Microsoft could have continued to slug it out with Yahoo and Google, as it has been for the last five years, but this would have given Google more time to consolidate its leadership position. Despite having spent billions of dollars on Microsoft's online service (Microsoft Network or MSN) in recent years, the business remains a money loser (with losses exceeding one half billion dollars in 2007). Furthermore, MSN accounted for only 5 percent of the firm's total revenue at that time.
Microsoft argued that its share of the online Internet search (i.e., ads appearing with search results) and display (i.e., website banner ads) advertising markets would be dramatically increased by combining Yahoo with MSN. Yahoo also is the leading consumer email service. Anticipated cost savings from combining the two businesses were expected to reach $1 billion annually. Longer term, Microsoft expected to bundle search and advertising capabilities into the Windows operating system to increase the usage of the combined firms' online services by offering compatible new products and enhanced search capabilities.
The two firms have very different cultures. The iconic Silicon Valley-based Yahoo often is characterized as a company with a free-wheeling, fun-loving culture, potentially incompatible with Microsoft's more structured and disciplined environment. Melding or eliminating overlapping businesses represents a potentially mind-numbing effort given the diversity and complexity of the numerous sites available. To achieve the projected cost savings, Microsoft would have to choose which of the businesses and technologies would survive. Moreover, the software driving all of these sites and services is largely incompatible.
As an independent or stand-alone business, the market valued Yahoo at approximately $17 billion less than Microsoft's valuation. Microsoft was valuing Yahoo based on its intrinsic stand-alone value plus perceived synergy resulting from combining Yahoo and MSN. Standard discounted cash flow analysis assumes implicitly that, once Microsoft makes an investment decision, it cannot change its mind. In reality, once an investment decision is made, management often has a number of opportunities to make future decisions based on the outcome of things that are currently uncertain.

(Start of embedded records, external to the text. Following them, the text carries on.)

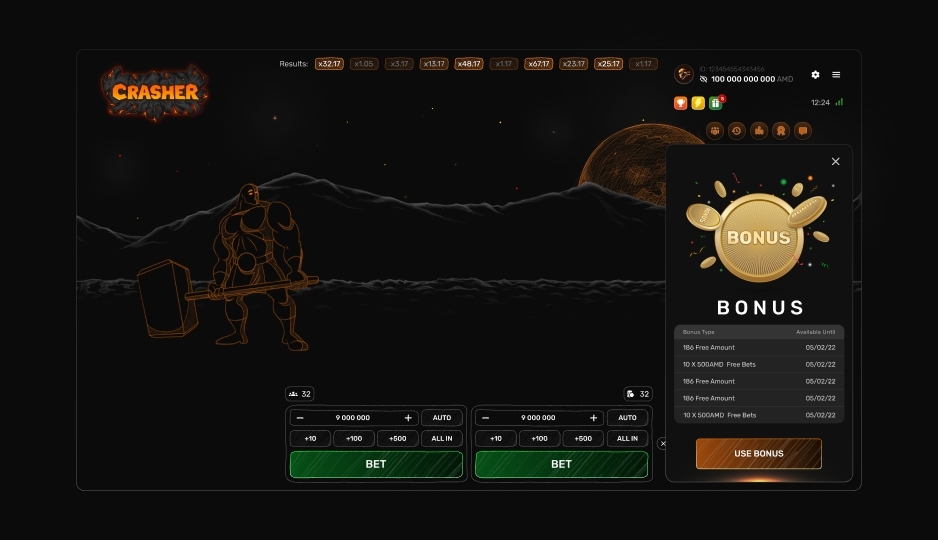This screenshot has height=540, width=938.
Task: Open the round history clock icon
Action: (737, 130)
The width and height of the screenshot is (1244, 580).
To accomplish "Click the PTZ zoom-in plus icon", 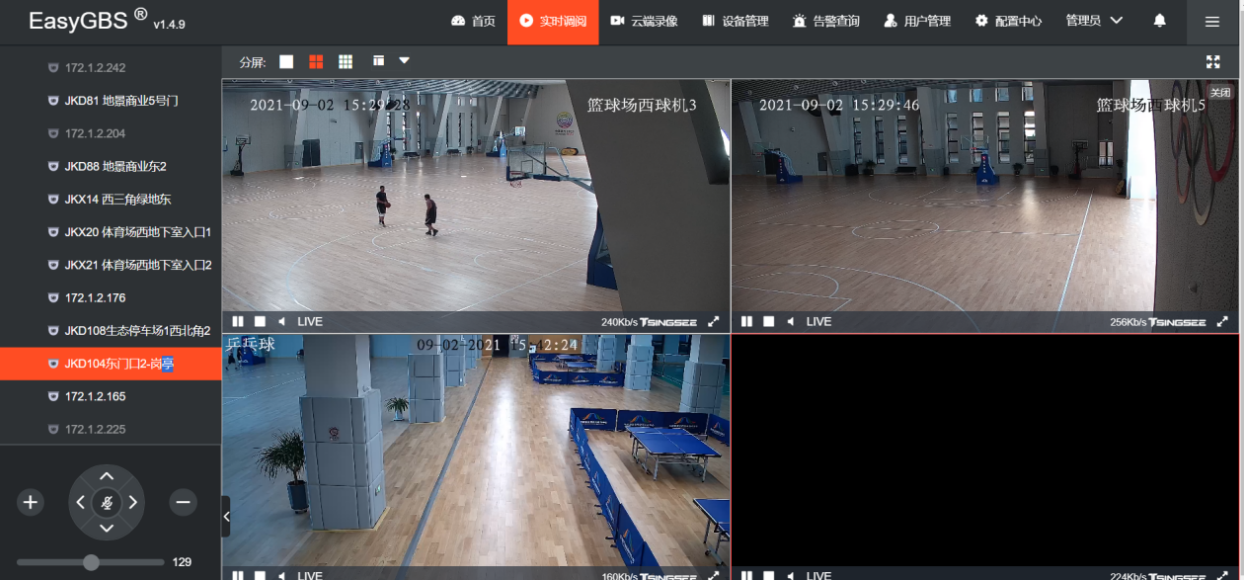I will (x=29, y=502).
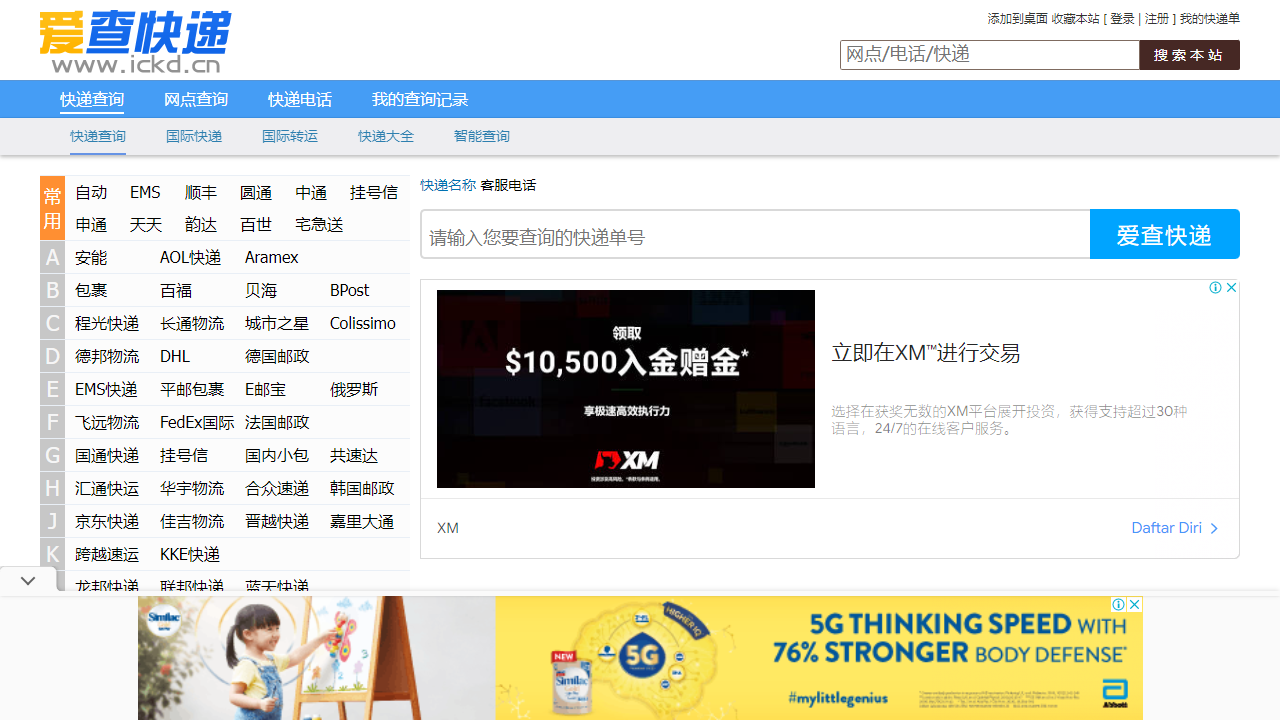Jump to letter H courier group
The width and height of the screenshot is (1280, 720).
tap(52, 489)
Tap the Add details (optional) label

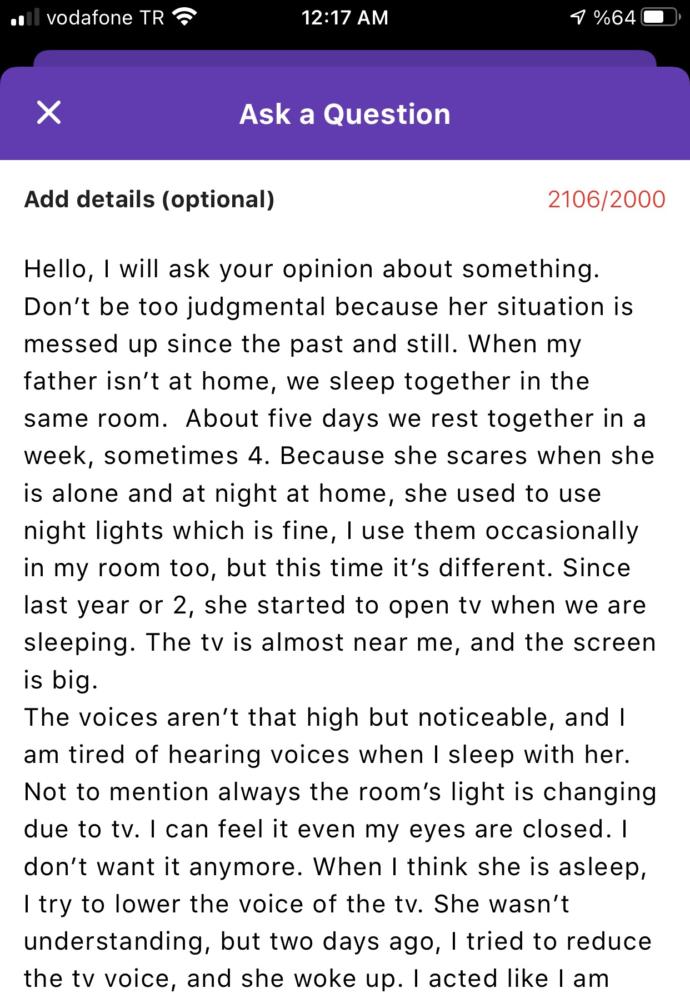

These opportunities, or real options, include the decision to expand (i.e., accelerate investment at a later date), delay the initial investment, or abandon an investment. With respect to Microsoft's effort to acquire Yahoo, the major uncertainties dealt with the actual timing of an acquisition and whether the two businesses could be integrated successfully. For Microsoft's attempted takeover of Yahoo, such options included the following:
Base case. Buy 100 percent of Yahoo immediately.

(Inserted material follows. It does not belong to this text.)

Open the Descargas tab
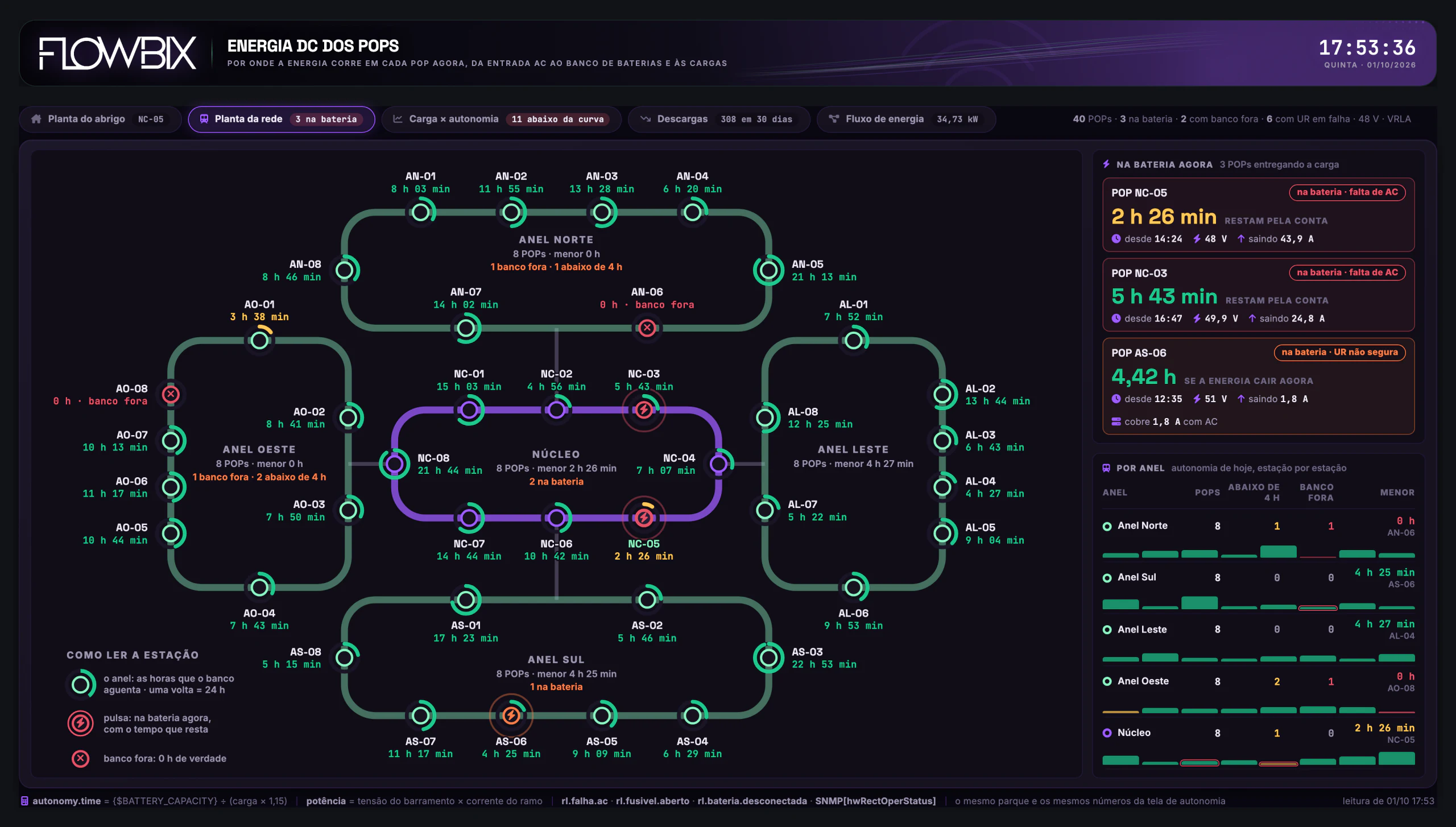 [719, 119]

Option to expand. If Yahoo were to accept the bid, accelerate investment in new products and services contingent on the successful integration of Yahoo and MSN.
Option to delay. (1) Temporarily walk away keeping open the possibility of returning for 100 percent of Yahoo if circumstances change, (2) offer to buy only the search business with the intent of purchasing the remainder of Yahoo at a later date, or (3) enter into a search partnership, with an option to buy at a later date.
Option to abandon. If Yahoo were to accept the bid, spin off or divest combined Yahoo/MSN if integration is unsuccessful.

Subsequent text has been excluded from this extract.